The state supreme court’s ruling could have broad ramifications for the ever-growing ranks of home-schooled children in Texas. As it stands, the state already has some of country’s laxest laws on home schooling. (Though, in court filings, the McIntyres allege that the El Paso school district is biased against Christians and has engaged in a “startling assertion of sweeping governmental power” by investigating their curriculum, according to the AP.)
In 1995, the state’s education commissioner issued a memo stating that parents are only obligated to provide “a written statement of assurance” that their home school meets state standards — a state supreme court decision the year before found that parents need not submit to home visits or have their curriculum approved. The July appointment of Donna Bahorich, who home-schooled her children for several years before sending them to private schools, to lead the state’s Board of Education was seen by some as evidence that the state “sides with home-schoolers,” as the Austin Chronicle put it.
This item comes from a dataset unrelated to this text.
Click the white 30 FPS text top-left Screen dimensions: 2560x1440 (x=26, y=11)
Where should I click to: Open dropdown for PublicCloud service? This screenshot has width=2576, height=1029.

Home schooling is increasingly popular in Texas, which is home to more than one sixth of the nation’s 1.7 million home-schooled students. Each year about 20,000 Texas secondary students leave the public school system in favor of home schools, the Austin American-Statesman reported, citing data from the Texas Education Agency.
If the court rules in the McIntyres’ favor, Texas’s rules could become even more favorable to home educators, effectively preventing local school districts from taking any kind of measures to investigate whether their schools are “bona fide.”
Mark Tilley of the Texas Association of School Boards, which wrote an amicus brief on behalf of the El Paso school district, told the Austin American-Statesman that would be bad news for school district officials like Mendoza trying to ensure that kids are being educated.
“You shouldn’t have to face a potential lawsuit for doing your job to check in on kids,” he said.
Sydney Clark, a 17-year-old home-schooler from Austin, isn’t sure what she thinks.
“I don’t want regulation on my family and I don’t think that anybody should have regulations, except when there are people who take advantage,” North told the Austin newspaper. “If everyone were doing the right thing, it wouldn’t be an issue.”